Records for this exercise »
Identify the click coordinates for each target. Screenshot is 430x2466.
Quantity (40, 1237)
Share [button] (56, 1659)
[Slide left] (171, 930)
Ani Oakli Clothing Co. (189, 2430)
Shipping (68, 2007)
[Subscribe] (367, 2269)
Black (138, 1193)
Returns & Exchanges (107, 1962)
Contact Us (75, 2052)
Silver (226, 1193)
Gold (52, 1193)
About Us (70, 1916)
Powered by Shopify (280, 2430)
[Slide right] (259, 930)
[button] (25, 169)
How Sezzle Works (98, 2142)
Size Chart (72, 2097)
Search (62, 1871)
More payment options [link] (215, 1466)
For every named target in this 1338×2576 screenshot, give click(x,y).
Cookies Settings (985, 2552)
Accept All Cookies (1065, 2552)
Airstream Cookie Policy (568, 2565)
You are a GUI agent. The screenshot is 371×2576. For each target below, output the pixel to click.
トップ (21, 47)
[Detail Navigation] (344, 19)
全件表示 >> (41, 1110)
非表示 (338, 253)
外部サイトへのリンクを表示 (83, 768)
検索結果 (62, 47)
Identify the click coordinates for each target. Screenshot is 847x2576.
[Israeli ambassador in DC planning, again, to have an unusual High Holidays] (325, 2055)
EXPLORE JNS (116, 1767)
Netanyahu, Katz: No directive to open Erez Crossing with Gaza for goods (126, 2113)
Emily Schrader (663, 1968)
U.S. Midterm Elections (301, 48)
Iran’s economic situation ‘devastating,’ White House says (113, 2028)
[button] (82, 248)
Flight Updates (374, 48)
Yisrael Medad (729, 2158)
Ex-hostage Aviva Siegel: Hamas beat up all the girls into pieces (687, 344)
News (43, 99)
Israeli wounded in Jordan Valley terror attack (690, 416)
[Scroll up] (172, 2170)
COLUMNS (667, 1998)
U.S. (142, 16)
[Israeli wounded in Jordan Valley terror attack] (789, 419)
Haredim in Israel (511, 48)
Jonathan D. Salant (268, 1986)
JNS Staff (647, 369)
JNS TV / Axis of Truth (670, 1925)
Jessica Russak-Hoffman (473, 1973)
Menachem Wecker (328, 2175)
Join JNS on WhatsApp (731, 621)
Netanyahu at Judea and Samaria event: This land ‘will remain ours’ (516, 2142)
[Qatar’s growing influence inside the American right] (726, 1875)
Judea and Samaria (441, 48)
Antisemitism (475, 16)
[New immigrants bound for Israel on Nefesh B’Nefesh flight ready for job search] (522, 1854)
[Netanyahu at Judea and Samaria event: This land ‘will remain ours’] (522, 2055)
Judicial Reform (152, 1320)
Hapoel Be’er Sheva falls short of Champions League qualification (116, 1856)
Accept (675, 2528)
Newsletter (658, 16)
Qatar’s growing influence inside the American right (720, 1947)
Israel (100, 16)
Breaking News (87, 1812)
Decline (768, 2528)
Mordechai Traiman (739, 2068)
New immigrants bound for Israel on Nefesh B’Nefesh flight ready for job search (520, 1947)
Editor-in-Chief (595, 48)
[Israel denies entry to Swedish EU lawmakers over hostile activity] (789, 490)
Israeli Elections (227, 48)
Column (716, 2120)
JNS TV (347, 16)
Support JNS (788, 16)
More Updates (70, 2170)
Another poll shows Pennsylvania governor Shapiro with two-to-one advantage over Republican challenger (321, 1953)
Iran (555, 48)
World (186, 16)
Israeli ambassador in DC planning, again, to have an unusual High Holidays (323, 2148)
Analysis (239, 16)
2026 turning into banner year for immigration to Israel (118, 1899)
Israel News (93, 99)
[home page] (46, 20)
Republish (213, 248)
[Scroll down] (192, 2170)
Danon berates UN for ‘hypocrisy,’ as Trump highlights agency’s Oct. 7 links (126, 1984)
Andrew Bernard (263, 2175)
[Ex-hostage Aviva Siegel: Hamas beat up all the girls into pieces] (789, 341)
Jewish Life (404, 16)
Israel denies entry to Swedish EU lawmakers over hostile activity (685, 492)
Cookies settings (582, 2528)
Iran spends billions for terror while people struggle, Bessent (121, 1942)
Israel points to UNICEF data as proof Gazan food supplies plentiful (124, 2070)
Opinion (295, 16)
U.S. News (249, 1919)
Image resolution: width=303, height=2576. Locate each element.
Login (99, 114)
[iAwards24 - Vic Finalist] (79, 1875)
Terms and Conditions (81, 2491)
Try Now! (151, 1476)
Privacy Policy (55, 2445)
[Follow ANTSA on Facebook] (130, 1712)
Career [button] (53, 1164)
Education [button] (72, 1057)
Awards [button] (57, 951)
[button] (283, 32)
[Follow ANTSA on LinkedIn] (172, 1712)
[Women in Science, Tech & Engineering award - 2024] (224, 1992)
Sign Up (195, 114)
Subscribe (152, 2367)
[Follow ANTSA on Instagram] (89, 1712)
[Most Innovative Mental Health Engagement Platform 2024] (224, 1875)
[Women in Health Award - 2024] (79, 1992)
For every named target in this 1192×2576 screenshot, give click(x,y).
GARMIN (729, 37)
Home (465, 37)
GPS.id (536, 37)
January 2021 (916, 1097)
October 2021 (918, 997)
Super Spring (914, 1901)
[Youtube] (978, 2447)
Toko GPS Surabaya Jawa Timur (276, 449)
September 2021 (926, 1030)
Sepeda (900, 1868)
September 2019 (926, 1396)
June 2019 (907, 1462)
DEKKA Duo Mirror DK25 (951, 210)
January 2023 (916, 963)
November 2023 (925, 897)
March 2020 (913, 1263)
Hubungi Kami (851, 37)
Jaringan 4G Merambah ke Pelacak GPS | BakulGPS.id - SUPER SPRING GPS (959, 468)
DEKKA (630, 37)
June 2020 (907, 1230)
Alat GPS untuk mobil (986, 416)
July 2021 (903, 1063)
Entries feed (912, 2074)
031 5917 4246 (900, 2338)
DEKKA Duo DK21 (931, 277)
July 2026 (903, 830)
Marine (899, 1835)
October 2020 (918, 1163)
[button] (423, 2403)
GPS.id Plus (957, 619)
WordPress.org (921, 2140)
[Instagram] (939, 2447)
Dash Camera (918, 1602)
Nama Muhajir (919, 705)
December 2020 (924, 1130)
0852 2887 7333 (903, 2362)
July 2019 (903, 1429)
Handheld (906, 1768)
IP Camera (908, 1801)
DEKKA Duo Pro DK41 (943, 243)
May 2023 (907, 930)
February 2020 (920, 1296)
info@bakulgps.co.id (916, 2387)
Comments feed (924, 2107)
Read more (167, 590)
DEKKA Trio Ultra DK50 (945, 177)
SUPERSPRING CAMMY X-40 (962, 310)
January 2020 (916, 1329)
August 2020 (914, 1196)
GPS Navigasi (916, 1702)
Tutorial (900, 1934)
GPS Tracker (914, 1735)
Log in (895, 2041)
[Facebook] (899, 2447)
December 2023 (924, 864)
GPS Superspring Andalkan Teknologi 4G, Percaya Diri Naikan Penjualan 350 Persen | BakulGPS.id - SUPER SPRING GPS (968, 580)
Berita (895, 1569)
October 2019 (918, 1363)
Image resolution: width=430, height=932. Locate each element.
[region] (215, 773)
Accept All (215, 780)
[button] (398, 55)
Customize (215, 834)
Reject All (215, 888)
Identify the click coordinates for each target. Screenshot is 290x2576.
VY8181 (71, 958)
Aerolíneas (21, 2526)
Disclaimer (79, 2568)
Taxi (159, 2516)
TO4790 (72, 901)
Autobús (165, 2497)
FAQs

Task instructions » All lines from the one containing "December 2023 (924, 864)" through the final line of the listing above are to be reproduced exactly; include both and add nothing.

Written response »
December 2023 (924, 864)
GPS Superspring Andalkan Teknologi 4G, Percaya Diri Naikan Penjualan 350 Persen | BakulGPS.id - SUPER SPRING GPS (968, 580)
Berita (895, 1569)
October 2019 (918, 1363)
Image resolution: width=430, height=932. Locate each element.
[region] (215, 773)
Accept All (215, 780)
[button] (398, 55)
Customize (215, 834)
Reject All (215, 888)
Identify the click coordinates for each target. Screenshot is 290x2576.
VY8181 (71, 958)
Aerolíneas (21, 2526)
Disclaimer (79, 2568)
Taxi (159, 2516)
TO4790 (72, 901)
Autobús (165, 2497)
FAQs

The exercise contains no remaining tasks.